JAKARTA - Daerah sekitar Ibu Kota berupaya menuntaskan sejumlah program penanganan banjir. Salah satu fokus kebijakan tersebut adalah peningkatan kawasan resapan air dan daya tampung badan sungai. Hal ini tetap mereka tempuh meski pemerintah Depok, Bekasi, dan Tangerang mengakui sebagian besar wilayahnya telah menjadi kawasan permukiman, industri, dan komersial.
“Total RTH (ruang terbuka hijau) Kota Depok sekitar 11 persen dari idealnya lebih dari 20 persen. Tapi ini sudah susah sekali karena lahan milik Pemerintah Kota Depok tak banyak,” kata Kepala Dinas Pekerjaan Umum dan Penataan Ruang Kota Depok, Dadan Rustandi, kepada Tempo, kemarin.
Keterbatasan lahan membuat administrator kota di selatan Jakarta itu memfokuskan kebijakan antibanjir mereka dengan meningkatkan tangkapan air hujan. Caranya, menambah daya tampung 21 setu dan membangun sumur resapan. Saat ini, Dadan melanjutkan, petugas tengah mengeruk sedimen dan lumpur di danau-danau di Depok yang luasnya 1 hingga 7 hektare. “Kami juga meminta warga membuat sumur resapan di rumah masing-masing. Ini paling efektif untuk menyerap air hujan,” ujar Dadan.

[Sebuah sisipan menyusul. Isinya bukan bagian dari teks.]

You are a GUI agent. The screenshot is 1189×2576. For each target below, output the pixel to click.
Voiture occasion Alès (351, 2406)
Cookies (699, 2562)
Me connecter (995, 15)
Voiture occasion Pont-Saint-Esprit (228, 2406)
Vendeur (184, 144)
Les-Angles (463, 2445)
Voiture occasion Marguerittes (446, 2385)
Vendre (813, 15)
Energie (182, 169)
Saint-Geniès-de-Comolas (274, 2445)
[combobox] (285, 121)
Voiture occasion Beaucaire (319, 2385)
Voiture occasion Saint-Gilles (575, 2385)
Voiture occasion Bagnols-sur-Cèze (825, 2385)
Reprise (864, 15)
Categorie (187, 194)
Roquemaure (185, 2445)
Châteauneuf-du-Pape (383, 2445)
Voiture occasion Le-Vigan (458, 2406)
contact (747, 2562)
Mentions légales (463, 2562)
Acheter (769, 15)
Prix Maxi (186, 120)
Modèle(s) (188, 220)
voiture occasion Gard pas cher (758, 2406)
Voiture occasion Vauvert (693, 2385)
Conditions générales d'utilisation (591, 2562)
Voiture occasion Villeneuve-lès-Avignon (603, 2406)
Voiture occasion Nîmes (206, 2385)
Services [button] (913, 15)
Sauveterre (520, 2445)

Bekasi juga kesulitan menambah daerah resapan air akibat masifnya pembangunan. Menurut Wali Kota Rahmat Effendi, sebagian besar permukiman dan tempat industri di sana dulunya merupakan sawah dan rawa yang berfungsi sebagai penyerap air hujan. Jejak masa lalu itu terlihat dari banyaknya kawasan perumahan dengan kontur cekungan di Bekasi sehingga selalu berada di bawah ancaman banjir. “Seperti banjir di sepanjang aliran Kali Cakung, kemarin. Hulunya di Jatisampurna, sedangkan hilirnya di Kanal Banjir Timur (KBT),” kata dia.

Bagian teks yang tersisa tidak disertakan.